╭─ RECORDS SUPPLIED
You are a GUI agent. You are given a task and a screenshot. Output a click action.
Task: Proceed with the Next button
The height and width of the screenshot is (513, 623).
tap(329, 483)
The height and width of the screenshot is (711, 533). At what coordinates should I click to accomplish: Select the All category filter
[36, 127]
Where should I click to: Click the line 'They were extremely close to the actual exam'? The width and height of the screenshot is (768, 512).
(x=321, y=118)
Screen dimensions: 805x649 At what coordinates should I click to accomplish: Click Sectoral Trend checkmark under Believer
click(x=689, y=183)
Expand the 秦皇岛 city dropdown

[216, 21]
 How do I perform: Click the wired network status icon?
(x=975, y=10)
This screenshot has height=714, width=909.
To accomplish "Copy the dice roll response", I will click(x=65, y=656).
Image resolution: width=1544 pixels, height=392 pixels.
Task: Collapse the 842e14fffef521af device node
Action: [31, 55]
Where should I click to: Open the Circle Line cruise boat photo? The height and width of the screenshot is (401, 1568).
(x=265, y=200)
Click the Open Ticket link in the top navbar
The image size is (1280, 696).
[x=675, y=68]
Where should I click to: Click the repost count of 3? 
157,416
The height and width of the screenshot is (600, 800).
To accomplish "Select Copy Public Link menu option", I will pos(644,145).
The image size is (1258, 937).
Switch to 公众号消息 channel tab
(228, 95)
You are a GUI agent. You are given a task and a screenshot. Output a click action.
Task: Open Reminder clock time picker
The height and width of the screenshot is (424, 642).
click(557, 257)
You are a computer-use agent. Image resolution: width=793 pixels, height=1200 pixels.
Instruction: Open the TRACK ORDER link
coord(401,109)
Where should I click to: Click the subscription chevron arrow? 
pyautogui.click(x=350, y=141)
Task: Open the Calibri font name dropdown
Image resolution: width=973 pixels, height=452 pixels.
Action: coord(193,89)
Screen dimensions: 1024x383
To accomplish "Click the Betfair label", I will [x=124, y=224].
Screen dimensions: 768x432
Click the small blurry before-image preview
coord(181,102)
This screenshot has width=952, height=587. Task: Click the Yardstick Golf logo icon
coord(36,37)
╰─
• **REQUIRED WORK**: An identical copy of the entries above is the expected result.

• **THE COMPLETED TASK**:
You are a GUI agent. You are given a task and a screenshot. Output a click action.
Task: Proceed with the Next button
The height and width of the screenshot is (513, 623).
tap(329, 483)
The height and width of the screenshot is (711, 533). At what coordinates should I click to accomplish: Select the All category filter
[36, 127]
Where should I click to: Click the line 'They were extremely close to the actual exam'? The width and height of the screenshot is (768, 512).
(x=321, y=118)
Screen dimensions: 805x649 At what coordinates should I click to accomplish: Click Sectoral Trend checkmark under Believer
click(x=689, y=183)
Expand the 秦皇岛 city dropdown

[216, 21]
 How do I perform: Click the wired network status icon?
(x=975, y=10)
This screenshot has height=714, width=909.
To accomplish "Copy the dice roll response", I will click(x=65, y=656).
Image resolution: width=1544 pixels, height=392 pixels.
Task: Collapse the 842e14fffef521af device node
Action: [31, 55]
Where should I click to: Open the Circle Line cruise boat photo? The height and width of the screenshot is (401, 1568).
(x=265, y=200)
Click the Open Ticket link in the top navbar
The image size is (1280, 696).
[x=675, y=68]
Where should I click to: Click the repost count of 3? 
157,416
The height and width of the screenshot is (600, 800).
To accomplish "Select Copy Public Link menu option", I will pos(644,145).
The image size is (1258, 937).
Switch to 公众号消息 channel tab
(228, 95)
You are a GUI agent. You are given a task and a screenshot. Output a click action.
Task: Open Reminder clock time picker
The height and width of the screenshot is (424, 642).
click(557, 257)
You are a computer-use agent. Image resolution: width=793 pixels, height=1200 pixels.
Instruction: Open the TRACK ORDER link
coord(401,109)
Where should I click to: Click the subscription chevron arrow? 
pyautogui.click(x=350, y=141)
Task: Open the Calibri font name dropdown
Image resolution: width=973 pixels, height=452 pixels.
Action: coord(193,89)
Screen dimensions: 1024x383
To accomplish "Click the Betfair label", I will [x=124, y=224].
Screen dimensions: 768x432
Click the small blurry before-image preview
coord(181,102)
This screenshot has width=952, height=587. Task: Click the Yardstick Golf logo icon
coord(36,37)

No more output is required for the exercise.